(Source passage)

--- START ---

An exploration of Crowley’s relationship with the United States

• Details Crowley’s travels, passions, literary and artistic endeavors, sex magick, and psychedelic experimentation

• Investigates Crowley’s undercover intelligence adventures that actively promoted U.S. involvement in WWI

• Includes an abundance of previously unpublished letters and diaries

Occultist, magician, poet, painter, and writer Aleister Crowley’s three sojourns in America sealed both his notoriety and his lasting influence. Using previously unpublished diaries and letters, Tobias Churton traces Crowley’s extensive travels through America and his quest to implant a new magical and spiritual consciousness in the United States, while working to undermine Germany’s propaganda campaign to keep the United States out of World War I.

Masterfully recreating turn-of-the-century America in all its startling strangeness, Churton explains how Crowley arrived in New York amid dramatic circumstances in 1900. After other travels, in 1914 Crowley returned to the U.S. and stayed for five years: turbulent years that changed him, the world, and the face of occultism forever. Diving deeply into Crowley’s 5-year stay, we meet artists, writers, spies, and government agents as we uncover Crowley’s complex work for British and U.S. intelligence agencies. Exploring Crowley’s involvement with the birth of the Greenwich Village radical art scene, we discover his relations with writers Sinclair Lewis and Theodore Dreiser and artists John Butler Yeats, Leon Engers Kennedy, and Robert Winthrop Chanler while living and lecturing on now-vanished “Genius Row.” We experience his love affairs and share Crowley’s hard times in New Orleans and his return to health, magical dynamism, and the most colorful sex life in America. We examine his controversial political stunts, his role in the sinking of the passenger ship Lusitania, his making of the “Elixir of Life” in 1915, his psychedelic experimentation, his prolific literary achievements, and his run-in with Detroit Freemasonry. We also witness Crowley’s influence on Scientology founder L. Ron Hubbard and rocket fuel genius Jack Parsons. We learn why J. Edgar Hoover wouldn’t let Crowley back in the country and why the FBI raided Crowley’s organization in LA.

--- END ---

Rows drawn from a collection
--- START ---

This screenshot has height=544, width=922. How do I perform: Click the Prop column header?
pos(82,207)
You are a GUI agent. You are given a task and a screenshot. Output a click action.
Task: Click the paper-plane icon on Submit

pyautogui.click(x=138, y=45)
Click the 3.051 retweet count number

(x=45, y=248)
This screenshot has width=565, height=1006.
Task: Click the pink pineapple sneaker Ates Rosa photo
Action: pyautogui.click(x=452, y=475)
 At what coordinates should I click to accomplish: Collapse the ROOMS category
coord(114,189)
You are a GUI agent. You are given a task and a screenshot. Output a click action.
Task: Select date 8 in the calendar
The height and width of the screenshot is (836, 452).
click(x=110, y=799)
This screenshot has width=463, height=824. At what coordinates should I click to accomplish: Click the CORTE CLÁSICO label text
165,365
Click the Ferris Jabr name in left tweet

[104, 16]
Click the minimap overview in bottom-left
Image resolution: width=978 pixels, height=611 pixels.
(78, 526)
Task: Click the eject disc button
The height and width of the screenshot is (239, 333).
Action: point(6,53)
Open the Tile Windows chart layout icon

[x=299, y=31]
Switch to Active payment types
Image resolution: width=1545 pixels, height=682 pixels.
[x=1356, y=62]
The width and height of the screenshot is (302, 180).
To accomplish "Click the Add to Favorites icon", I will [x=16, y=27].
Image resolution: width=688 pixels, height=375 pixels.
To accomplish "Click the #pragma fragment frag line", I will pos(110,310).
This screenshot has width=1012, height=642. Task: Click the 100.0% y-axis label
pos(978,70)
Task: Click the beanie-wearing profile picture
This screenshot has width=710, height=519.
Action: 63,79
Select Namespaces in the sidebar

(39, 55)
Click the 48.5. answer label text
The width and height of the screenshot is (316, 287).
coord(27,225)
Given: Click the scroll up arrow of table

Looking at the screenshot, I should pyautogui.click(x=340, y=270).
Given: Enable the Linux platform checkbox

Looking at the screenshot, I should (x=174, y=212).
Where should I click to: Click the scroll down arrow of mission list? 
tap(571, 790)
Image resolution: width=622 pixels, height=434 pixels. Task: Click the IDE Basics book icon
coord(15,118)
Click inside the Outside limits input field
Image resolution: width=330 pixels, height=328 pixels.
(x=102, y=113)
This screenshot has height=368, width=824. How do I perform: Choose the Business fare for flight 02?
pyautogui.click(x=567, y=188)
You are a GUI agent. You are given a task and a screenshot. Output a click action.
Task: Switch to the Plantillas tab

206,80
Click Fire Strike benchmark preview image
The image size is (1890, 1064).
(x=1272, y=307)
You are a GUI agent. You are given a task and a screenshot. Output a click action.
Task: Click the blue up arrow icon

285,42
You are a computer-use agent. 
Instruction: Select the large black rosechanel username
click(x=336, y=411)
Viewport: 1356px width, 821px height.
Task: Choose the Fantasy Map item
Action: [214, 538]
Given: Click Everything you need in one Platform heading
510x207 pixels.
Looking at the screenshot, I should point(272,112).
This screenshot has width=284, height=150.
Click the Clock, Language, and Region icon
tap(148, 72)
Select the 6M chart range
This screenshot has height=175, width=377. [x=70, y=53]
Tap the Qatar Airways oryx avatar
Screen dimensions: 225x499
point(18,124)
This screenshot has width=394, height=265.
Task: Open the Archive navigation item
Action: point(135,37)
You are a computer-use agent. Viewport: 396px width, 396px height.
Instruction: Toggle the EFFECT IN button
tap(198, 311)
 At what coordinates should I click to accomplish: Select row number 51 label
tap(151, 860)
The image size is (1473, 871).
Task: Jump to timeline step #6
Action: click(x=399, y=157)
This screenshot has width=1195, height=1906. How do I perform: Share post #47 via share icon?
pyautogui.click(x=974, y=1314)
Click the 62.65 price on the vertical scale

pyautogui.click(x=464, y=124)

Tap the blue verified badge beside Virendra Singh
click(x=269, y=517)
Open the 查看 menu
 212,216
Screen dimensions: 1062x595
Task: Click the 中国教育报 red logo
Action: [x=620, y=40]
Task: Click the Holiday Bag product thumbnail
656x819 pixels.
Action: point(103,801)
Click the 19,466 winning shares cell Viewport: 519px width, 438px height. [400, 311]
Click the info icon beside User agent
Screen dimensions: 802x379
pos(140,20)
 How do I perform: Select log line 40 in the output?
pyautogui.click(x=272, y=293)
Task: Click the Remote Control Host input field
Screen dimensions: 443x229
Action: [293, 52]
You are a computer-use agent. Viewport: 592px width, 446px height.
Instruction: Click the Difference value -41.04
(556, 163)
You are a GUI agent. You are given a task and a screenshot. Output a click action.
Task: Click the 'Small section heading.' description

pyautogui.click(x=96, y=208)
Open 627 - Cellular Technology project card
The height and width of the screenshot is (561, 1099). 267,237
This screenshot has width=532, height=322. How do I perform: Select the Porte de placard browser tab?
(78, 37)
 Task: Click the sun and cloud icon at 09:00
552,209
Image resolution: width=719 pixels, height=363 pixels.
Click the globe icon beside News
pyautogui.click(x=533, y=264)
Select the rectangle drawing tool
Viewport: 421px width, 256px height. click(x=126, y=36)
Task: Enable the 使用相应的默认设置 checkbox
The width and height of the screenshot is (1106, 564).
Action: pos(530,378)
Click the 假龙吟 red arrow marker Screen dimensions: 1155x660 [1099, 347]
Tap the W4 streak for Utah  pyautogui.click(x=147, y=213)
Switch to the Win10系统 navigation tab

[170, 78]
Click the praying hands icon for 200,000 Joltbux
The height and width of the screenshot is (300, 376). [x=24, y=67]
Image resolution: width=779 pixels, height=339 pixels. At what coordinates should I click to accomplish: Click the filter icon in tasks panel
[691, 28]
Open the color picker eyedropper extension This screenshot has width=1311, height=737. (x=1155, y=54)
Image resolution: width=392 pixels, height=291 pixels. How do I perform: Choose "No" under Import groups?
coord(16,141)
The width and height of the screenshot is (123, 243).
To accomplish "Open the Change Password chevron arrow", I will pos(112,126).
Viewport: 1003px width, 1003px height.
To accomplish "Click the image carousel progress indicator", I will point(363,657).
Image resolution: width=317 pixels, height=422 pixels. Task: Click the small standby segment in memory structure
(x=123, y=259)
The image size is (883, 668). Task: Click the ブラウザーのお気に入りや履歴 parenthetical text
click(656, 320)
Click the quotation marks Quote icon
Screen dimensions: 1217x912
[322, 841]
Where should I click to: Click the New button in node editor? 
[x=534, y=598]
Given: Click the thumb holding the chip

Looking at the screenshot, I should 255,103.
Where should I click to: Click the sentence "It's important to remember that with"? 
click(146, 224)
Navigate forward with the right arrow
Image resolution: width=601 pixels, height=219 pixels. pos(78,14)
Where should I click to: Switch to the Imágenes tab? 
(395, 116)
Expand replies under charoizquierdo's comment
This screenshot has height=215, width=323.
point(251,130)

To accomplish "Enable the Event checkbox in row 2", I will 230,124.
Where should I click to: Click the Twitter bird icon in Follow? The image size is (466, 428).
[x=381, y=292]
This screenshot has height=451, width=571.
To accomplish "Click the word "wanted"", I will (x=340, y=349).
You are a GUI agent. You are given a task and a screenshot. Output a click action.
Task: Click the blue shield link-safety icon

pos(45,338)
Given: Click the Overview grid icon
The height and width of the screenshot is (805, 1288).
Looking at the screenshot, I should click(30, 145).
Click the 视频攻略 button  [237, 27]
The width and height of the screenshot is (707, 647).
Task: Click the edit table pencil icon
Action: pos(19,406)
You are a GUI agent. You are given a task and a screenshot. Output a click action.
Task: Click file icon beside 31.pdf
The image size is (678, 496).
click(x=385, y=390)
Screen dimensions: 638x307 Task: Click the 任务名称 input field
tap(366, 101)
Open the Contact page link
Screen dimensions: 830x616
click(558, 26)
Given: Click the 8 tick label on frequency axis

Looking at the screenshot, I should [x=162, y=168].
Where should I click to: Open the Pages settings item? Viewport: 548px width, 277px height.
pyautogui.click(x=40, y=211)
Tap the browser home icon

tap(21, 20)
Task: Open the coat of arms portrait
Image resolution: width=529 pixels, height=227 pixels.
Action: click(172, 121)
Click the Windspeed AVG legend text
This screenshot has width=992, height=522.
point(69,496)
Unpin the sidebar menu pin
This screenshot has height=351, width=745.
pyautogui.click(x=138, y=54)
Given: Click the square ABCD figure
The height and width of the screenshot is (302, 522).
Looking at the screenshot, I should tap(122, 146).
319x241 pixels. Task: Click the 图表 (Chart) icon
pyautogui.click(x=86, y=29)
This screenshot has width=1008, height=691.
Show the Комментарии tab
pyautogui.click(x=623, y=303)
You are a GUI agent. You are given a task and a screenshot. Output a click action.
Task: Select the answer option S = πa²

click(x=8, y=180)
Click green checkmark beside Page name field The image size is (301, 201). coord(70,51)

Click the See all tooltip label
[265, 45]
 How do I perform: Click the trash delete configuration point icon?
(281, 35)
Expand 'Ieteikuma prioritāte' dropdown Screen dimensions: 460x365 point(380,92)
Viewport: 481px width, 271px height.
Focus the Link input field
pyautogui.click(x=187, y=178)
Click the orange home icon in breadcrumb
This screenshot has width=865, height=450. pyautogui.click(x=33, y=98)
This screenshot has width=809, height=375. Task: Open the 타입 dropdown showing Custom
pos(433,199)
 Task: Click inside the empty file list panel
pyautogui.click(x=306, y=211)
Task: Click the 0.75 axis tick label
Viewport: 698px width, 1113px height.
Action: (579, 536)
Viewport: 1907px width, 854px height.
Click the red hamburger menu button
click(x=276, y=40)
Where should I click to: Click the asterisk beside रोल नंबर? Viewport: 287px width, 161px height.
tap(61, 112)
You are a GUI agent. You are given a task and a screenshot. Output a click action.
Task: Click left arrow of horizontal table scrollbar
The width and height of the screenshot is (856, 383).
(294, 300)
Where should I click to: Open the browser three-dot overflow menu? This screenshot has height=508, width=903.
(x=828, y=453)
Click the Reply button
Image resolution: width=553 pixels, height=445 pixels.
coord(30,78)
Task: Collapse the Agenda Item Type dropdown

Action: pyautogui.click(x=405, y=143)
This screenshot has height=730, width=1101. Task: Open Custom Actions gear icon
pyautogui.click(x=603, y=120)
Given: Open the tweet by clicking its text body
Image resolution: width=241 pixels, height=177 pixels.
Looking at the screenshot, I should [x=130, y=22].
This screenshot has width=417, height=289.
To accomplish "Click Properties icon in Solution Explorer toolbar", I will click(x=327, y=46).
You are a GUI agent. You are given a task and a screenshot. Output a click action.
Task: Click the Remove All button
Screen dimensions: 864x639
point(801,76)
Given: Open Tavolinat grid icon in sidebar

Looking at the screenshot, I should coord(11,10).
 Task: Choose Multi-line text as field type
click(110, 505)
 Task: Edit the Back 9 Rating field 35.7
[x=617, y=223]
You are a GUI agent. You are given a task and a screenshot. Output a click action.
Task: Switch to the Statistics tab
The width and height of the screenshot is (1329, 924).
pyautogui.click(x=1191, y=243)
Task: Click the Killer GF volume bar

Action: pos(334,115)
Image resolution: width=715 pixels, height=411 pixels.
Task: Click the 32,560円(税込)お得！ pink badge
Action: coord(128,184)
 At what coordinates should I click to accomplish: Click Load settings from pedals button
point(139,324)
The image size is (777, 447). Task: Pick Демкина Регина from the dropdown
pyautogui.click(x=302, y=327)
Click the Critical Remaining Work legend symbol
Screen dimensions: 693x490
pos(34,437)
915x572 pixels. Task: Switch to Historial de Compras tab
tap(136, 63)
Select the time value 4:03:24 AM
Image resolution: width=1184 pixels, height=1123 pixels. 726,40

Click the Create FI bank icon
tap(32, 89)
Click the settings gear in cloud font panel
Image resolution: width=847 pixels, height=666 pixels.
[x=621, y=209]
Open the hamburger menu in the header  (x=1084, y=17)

--- END ---

(Requirement A) According to the Crowley passage, how many years did Crowley stay in the U.S. after returning in 1914?
(Requirement B) Quote the Crowley passage word for word, starting with "Occultist, magician, poet, painter, and" and going on through "World War I.".
These rows have no connection to the Crowley passage.

(Result A) Five years.

(Result B)
Occultist, magician, poet, painter, and writer Aleister Crowley’s three sojourns in America sealed both his notoriety and his lasting influence. Using previously unpublished diaries and letters, Tobias Churton traces Crowley’s extensive travels through America and his quest to implant a new magical and spiritual consciousness in the United States, while working to undermine Germany’s propaganda campaign to keep the United States out of World War I.